L’IA supprime déjà des emplois : 1 travailleur sur 5 dit avoir été remplacé — êtes‑vous concerné ?
Un récent sondage mené auprès de 2 000 travailleurs américains par Epoch AI et Ipsos jette une ombre sur la rhétorique dominante selon laquelle l’intelligence artificielle (IA) « augmente la productivité sans supprimer d’emplois ». Les chiffres sont nets : 20 % des salariés déclarent que l’IA a déjà remplacé une partie de leur travail, tandis que seulement 15 % estiment que l’IA leur a permis d’obtenir de nouvelles tâches ou postes. Ces données invitent à un examen sérieux — économique et politique — des transformations en cours sur le marché du travail.
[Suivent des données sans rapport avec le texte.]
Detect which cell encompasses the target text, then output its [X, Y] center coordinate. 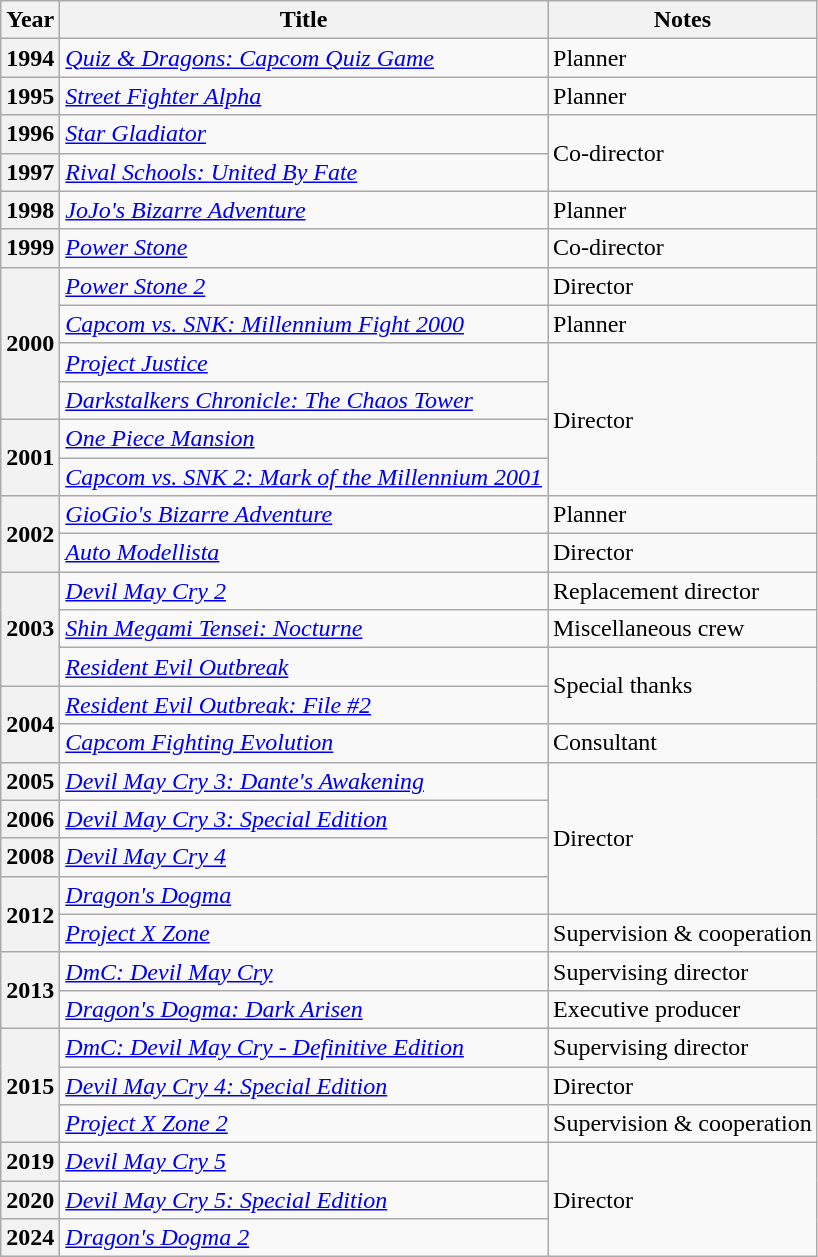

Que disent précisément les chiffres ?
Selon le sondage, une personne sur cinq affirme que l’IA a déjà pris en charge des tâches qu’elle accomplissait auparavant. À l’inverse, une part plus faible signale la création nette de nouvelles missions liées à l’IA. Au-delà des pourcentages, c’est la dynamique qui interpelle : nous ne sommes plus seulement dans des gains marginaux de productivité, mais dans des réaffectations de fonctions réelles qui modèlent l’organisation du travail.
Deux narratifs s’opposent
Le débat public oppose deux visions. La première soutient que l’IA « augmente » le travail humain : elle automatise les tâches pénibles, laisse aux humains le travail à plus forte valeur ajoutée, et — à terme — crée de nouvelles opportunités. La seconde affirme que l’IA « remplace » des emplois et réduit l’offre de travail, provoquant des suppressions et une polarisation des compétences. Les données de Epoch AI/Ipsos semblent aujourd’hui donner raison, du moins en partie, à la deuxième hypothèse.
Des exemples contradictoires dans la vraie vie
Les expériences industrielles récentes sont ambiguës. Certaines firmes ont tenté des remplacements massifs par l’automatisation et l’IA : le résultat n’a pas toujours été celui escompté. Des groupes ont dû réintégrer des salariés après des tests où l’automatisation avait dégradé la productivité ou la qualité de service. Ces retours d’expérience montrent que l’IA, en l’état, n’est pas une promesse universelle de substitution efficace et sans coûts.
La vraie question n’est peut‑être pas celle qu’on pose
Plutôt que de s’interroger seulement sur le nombre d’emplois « créés » ou « supprimés », il est plus pertinent de demander si l’IA réalise les tâches avec la même qualité, la même fiabilité et la même adaptabilité que les humains. L’écart de performance, la fréquence des erreurs, la capacité à gérer l’imprévu et l’impact sur l’expérience client sont des éléments essentiels à mesurer pour évaluer l’effet réel de l’IA sur l’emploi.
Impacts sectoriels et inégalités
Les effets de l’IA ne sont pas uniformes. Certains secteurs et métiers — centres d’appel, traitement de données, tâches administratives routinières — sont plus exposés que d’autres. À l’inverse, les professions nécessitant créativité, jugement complexe, relation humaine ou compétences manuelles hautement qualifiées sont moins directement remplaçables. Ce processus peut accentuer la polarisation du marché du travail et creuser les inégalités salariales et d’employabilité.
Fenêtre politique qui se referme
Des voix d’experts alertent sur la rapidité du changement. Certains responsables de la politique publique estiment que la marge de manœuvre pour réguler, former et protéger les travailleurs se réduit rapidement. Si des rumeurs d’« ajustements » structurels circulent, la capacité des pouvoirs publics à déployer des politiques actives (formation, filet social, adaptation réglementaire) determine largement l’issue sociale de cette transition.
Quelles réponses collectives possibles ?
Points de vigilance pour les entreprises
Les dirigeants doivent évaluer finement le retour sur investissement de l’IA, au‑delà du gain de coûts immédiat. L’IA doit être intégrée avec une attention particulière à la qualité, à l’expérience utilisateur, et à la robustesse opérationnelle. Les épisodes où des entreprises ont annulé des suppressions après des pertes de productivité illustrent que l’automatisation mal calibrée peut se révéler contre‑productive.
Conclusion analytique (sans conclure)
Le sondage Epoch AI/Ipsos montre que l’IA influence déjà le monde du travail — parfois en remplaçant des tâches, parfois en en créant de nouvelles — mais surtout en bouleversant la manière dont sont définis les rôles et les compétences. La question n’est plus seulement technologique : elle est profondément politique et sociale. Les réponses déployées dans les prochaines années — formation, régulation, partage des gains de productivité — détermineront si cette révolution technologique se traduira par un progrès partagé ou par un accroissement des fractures socio‑économiques.